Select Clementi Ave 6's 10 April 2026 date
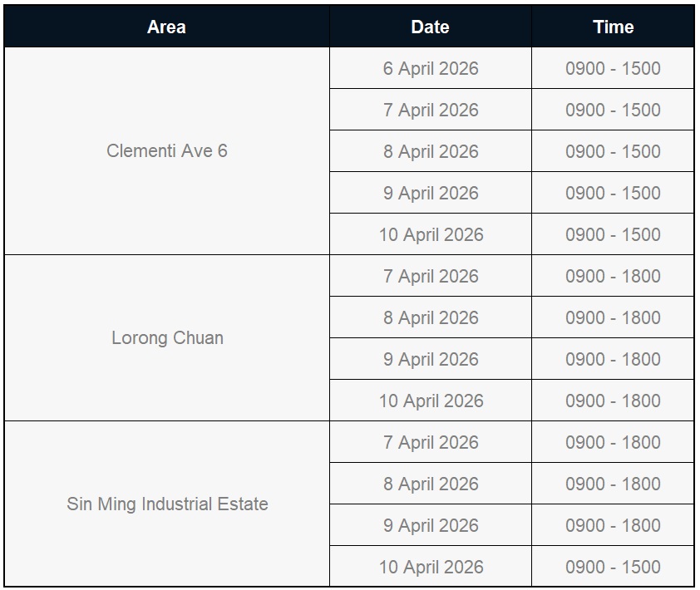 [430, 234]
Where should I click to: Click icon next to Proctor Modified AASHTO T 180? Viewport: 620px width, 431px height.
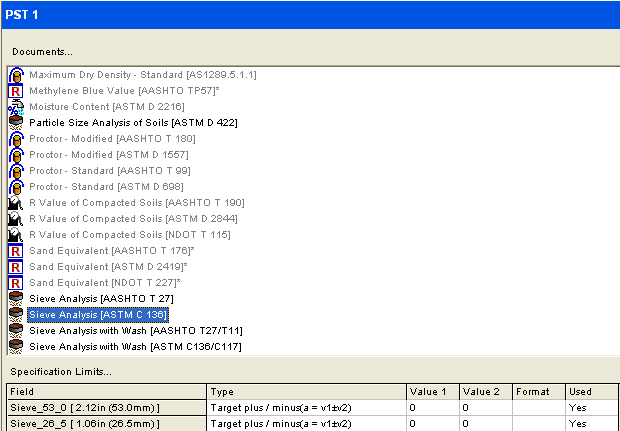pyautogui.click(x=15, y=138)
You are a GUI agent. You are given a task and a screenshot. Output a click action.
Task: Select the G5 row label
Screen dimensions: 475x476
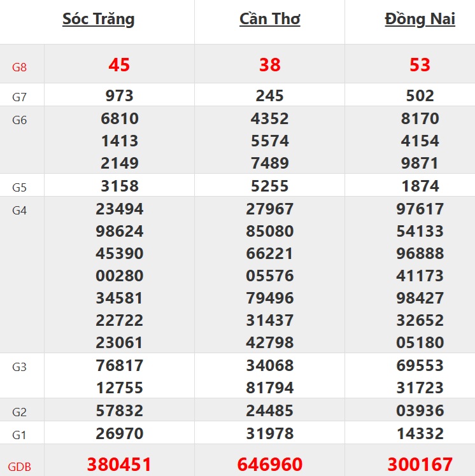[20, 188]
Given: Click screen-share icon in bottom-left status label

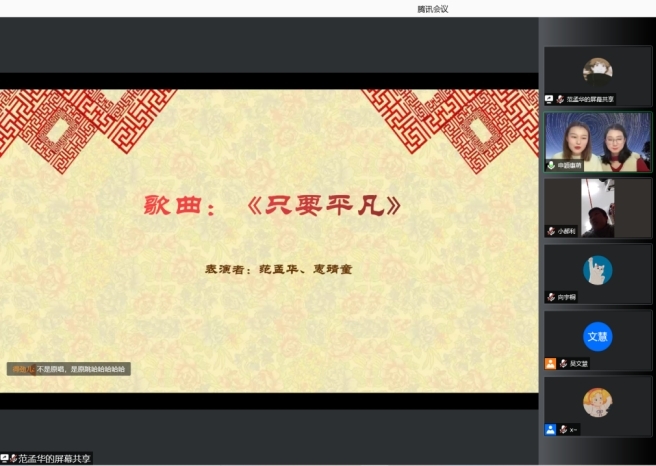Looking at the screenshot, I should pos(5,458).

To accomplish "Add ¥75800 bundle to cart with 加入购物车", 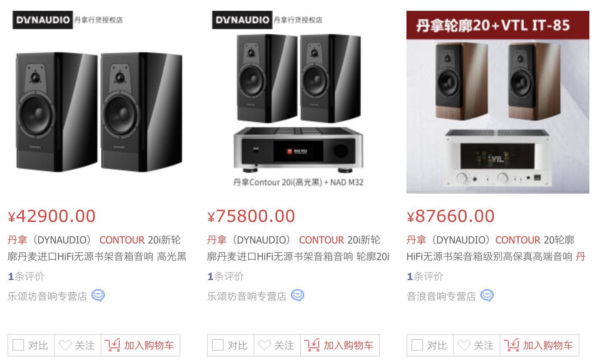I will pos(340,345).
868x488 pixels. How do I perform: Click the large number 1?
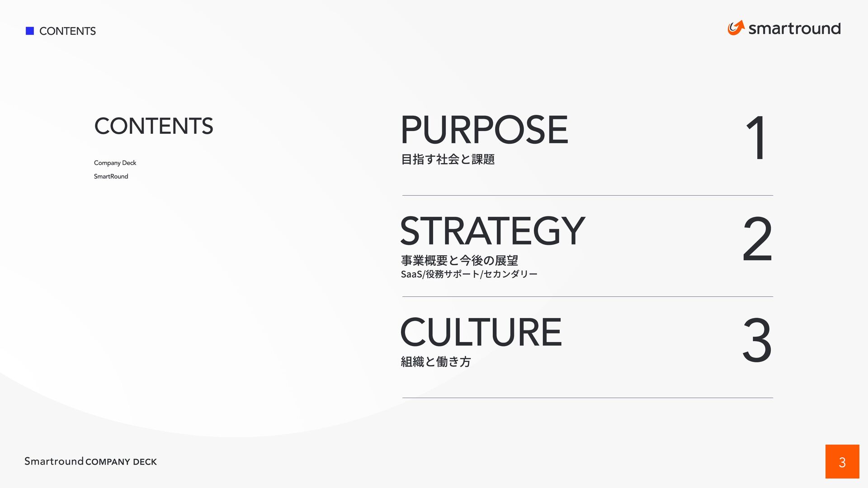(756, 138)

# # # #

● **Work required**:
Could you retype exactly, and only, the lines running from the one with "868x488 pixels. How" to the last line of the listing, while leaving any pictures out?

● **Solution to the exercise**:
868x488 pixels. How do I perform: Click the large number 1?
(756, 138)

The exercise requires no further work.